The IWF has added its signature to two letters from child protection groups, the WeProtect Global Alliance, and ECPAT International.
Earlier this year Apple announced plans to introduce new features in a bid to ensure child safety and to limit the spread of child sexual abuse material.
The company says it would perform “on-device matching”, scanning against a database of known child sexual abuse image hashes.
Hashes are a unique digital fingerprint of known child sexual abuse material. Images on devices in the US will be flagged if their digital fingerprint strongly matches that of known abuse imagery in the database.
At this point, Apple will manually review each report, disable the user’s account, and send a report to NCMEC (the National Centre for Missing and Exploited Children).
Apple say this approach respects users’ privacy while combatting the proliferation of child sexual abuse material.
However, the plans have since been paused following concerns from campaigners that the technology could be misused to intrude on the privacy of users.
The ECPAT International letter has been signed by more than 50 campaigners and organisations, including the NSPCC’s CEO Peter Wanless, John F. Clark - president and CEO of the National Center for Missing & Exploited Children, the International Justice Mission’s John Tanagho, the Centre for Social Justice, Thorn, and WeProtect.
It reads: “The rights of children to life, safety and wellbeing cannot be the casualties of policies that place the privacy of all users, including people who produce, share and consume child sexual abuse material, above the rights of a child in need of protection or a child whose privacy rights have been violated.”
The WeProtect letter was also signed by a range of child protection organisations and campaigners, including the NSPCC, the UN Special Rapporteur on the Sale and Exploitation of children, Ms.
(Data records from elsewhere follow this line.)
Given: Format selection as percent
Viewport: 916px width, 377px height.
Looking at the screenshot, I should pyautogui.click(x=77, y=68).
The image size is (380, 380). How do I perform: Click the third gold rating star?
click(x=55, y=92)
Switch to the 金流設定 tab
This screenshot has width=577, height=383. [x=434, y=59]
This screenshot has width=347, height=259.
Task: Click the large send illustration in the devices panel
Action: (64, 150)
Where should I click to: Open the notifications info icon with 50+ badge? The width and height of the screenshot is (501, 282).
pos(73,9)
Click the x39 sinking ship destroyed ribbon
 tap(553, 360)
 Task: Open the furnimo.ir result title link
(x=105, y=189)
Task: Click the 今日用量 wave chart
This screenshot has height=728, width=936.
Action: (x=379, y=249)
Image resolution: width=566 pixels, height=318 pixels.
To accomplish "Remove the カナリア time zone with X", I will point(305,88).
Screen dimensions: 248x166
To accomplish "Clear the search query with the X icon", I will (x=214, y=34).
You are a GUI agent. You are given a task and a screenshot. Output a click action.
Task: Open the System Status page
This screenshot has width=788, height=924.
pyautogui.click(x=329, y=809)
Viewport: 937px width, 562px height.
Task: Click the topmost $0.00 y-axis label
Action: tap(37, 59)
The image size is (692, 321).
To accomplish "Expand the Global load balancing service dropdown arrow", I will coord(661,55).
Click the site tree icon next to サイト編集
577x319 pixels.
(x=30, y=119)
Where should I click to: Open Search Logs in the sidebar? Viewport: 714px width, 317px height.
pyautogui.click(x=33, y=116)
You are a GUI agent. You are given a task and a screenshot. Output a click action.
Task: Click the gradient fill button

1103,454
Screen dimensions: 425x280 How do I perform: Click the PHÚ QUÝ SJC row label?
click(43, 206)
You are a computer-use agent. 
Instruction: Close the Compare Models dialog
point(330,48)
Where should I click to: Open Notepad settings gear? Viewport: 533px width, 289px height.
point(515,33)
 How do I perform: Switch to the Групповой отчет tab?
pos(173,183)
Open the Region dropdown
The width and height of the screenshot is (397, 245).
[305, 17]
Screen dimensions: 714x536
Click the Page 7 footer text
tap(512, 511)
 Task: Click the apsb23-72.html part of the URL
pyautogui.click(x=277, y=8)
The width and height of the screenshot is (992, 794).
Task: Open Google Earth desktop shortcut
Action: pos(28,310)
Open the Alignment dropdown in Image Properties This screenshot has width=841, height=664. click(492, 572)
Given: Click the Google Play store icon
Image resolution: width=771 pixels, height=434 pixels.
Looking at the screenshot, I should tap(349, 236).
Mama Fatima Singhateh, the 5Rights Foundation, the Marie Collins Foundation, and the National Center for Missing and Exploited Children (NCMEC).
It reads: “It is imperative that Apple continues to maintain its commitment to prioritise the safety of their youngest users and proceeds as soon as possible with the roll-out of the detection technology in the US and beyond.
“Time is of the essence: the rapid expansion of digital technology and increased access to the internet have transformed the lives of children and young people worldwide. Yet, advances in technology that have allowed children to connect and learn have also provided opportunities for offenders.
“We cannot simply turn away from child sexual abuse. There is a moral imperative to take action. As the crime is committed using digital means, technological solutions must play a key role in the response.”